There was nothing to keep her warm from the snow, and when she finally stepped out of her house to head to the evacuation shelter, the town as she knew it was gone, the 80-year-old told The Straits Times on Friday (March 11).
She was the last to reach the shelter, where she was reunited with her son, she said.
On Friday (March 11), Ms Shida joined about 50 others at a memorial event on the Obama coast held by non-profit group Nakoso to mark the fifth anniversary of a massive earthquake and tsunami that triggered a nuclear disaster in Fukushima prefecture.
They were among millions across bustling and rural Japan who came to a stop at 2.46pm local time on Friday (1.46pm Singapore time) - the exact moment five years ago when the magnitude 9.0 quake struck under the Pacific Ocean, triggering a 10m tsunami that smashed into north-east Japan coast.
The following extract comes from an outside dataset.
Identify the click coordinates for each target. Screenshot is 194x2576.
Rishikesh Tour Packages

It crippled the Fukushima Dai-ichi Nuclear Plant, causing meltdowns in three of the reactors that spewed radiation over a wide area. A 30km evacuation zone covering nearby towns had to be declared.
Some 18,500 people died or are missing in the disaster, with another 174,000 residents displaced.
Another resident who attended the memorial ceremony in Obama town on Friday was Ms Midori Watanabe, 76.
"I am grateful to be able to continue living here, and we are waiting for everyone to return home," she said.
Some 100,000 evacuees have still not returned to their homes in Fukushima, according to Japanese media.
In capital Tokyo, Emperor Akhito, Empress Michiko and Prime Minister Shinzo Abe bowed their heads in prayer and laid flowers at a ceremony.
Speaking at a news conference on the eve of the anniversary, Mr Abe said: "There are still many people living difficult lives in temporary housing and those who because of the nuclear accident cannot return to the places they lived."
But in what is seen as a sign that the country hopes to move on but has divided popular opinion, Mr Abe said Japan "cannot do without nuclear power" to meet its energy needs.
The goal of the Abe administration is to have nuclear power make up as much as 22 per cent of Japan's energy needs by 2030.